What does it really cost?

Describe your idea:

A clear way to understand public budgets in human terms. You can only have FOI if its understandable. Most budgetary information is hard to read and does not give the cost of individual services. Reports use gross figures (and are often wrong!). So a way to compare the typical cost of going to visit a local GP (£15?) or A&E (£1000?). Or if my council spends lots more on bin collection than another. How much goes on admin? If more people knew it typically costs £8,000 a week to keep a youth in prison, they might decide to invest in cheaper preventative youth work. Exactly how much does my local traffic warden cost? Is privatising a service really going to be cheaper? Where’s my tax going? Is it being well spent? I want to know!

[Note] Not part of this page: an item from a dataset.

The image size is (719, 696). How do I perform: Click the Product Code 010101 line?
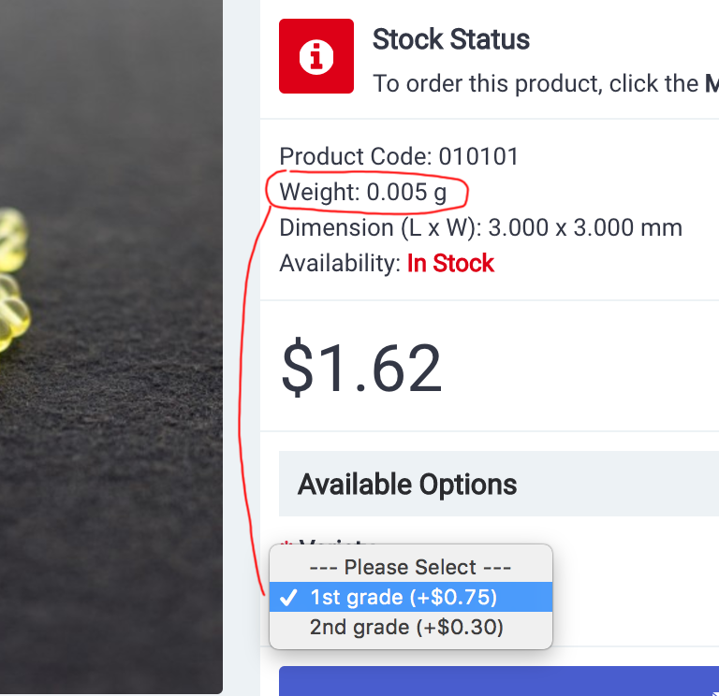coord(399,157)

What problem does it solve?:

We’re making decisions based on mis-reading the true cost of providing a service. Public consultation is useless if only trained accountants can understand the figures. Citizens, councilors and MPs are often left in the dark. Having a simple way of breaking down the gross figure into the ‘unit’ costs or ‘per resident’ is easy to understand, and easier to compare. It would bring more transparency to what is actually happening in public finance. So helps to reduce waste, empower citizens, expose corruption, and spot good practice! I think we’d spend more on preventing problems before they happen. Citizens could hold politicians and public officials ‘to account’ better if they had relevant useful comparative information.

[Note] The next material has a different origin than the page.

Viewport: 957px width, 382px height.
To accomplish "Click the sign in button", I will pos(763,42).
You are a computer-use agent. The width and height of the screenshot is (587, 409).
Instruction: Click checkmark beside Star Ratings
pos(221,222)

Type of idea: A brand new project

4 Comments

  1. If this is accepted, an nice extra would be the ability to link the figures to speeches and analysis used by the authorities. So for example, if part of the justification for closing/opening some function (hospital/school etc) is a cost (or resource) one, we can immediately see the actual “real” costs.

    Or have a BI cube over the financial database that can be sliced and diced to investigate trends etc .. linking back to the public accounts that were originally published.

  2. Yeah, like this idea. This could really empower communities, and help citizens directly weigh up the opportunity costs of this programme or that in their local area.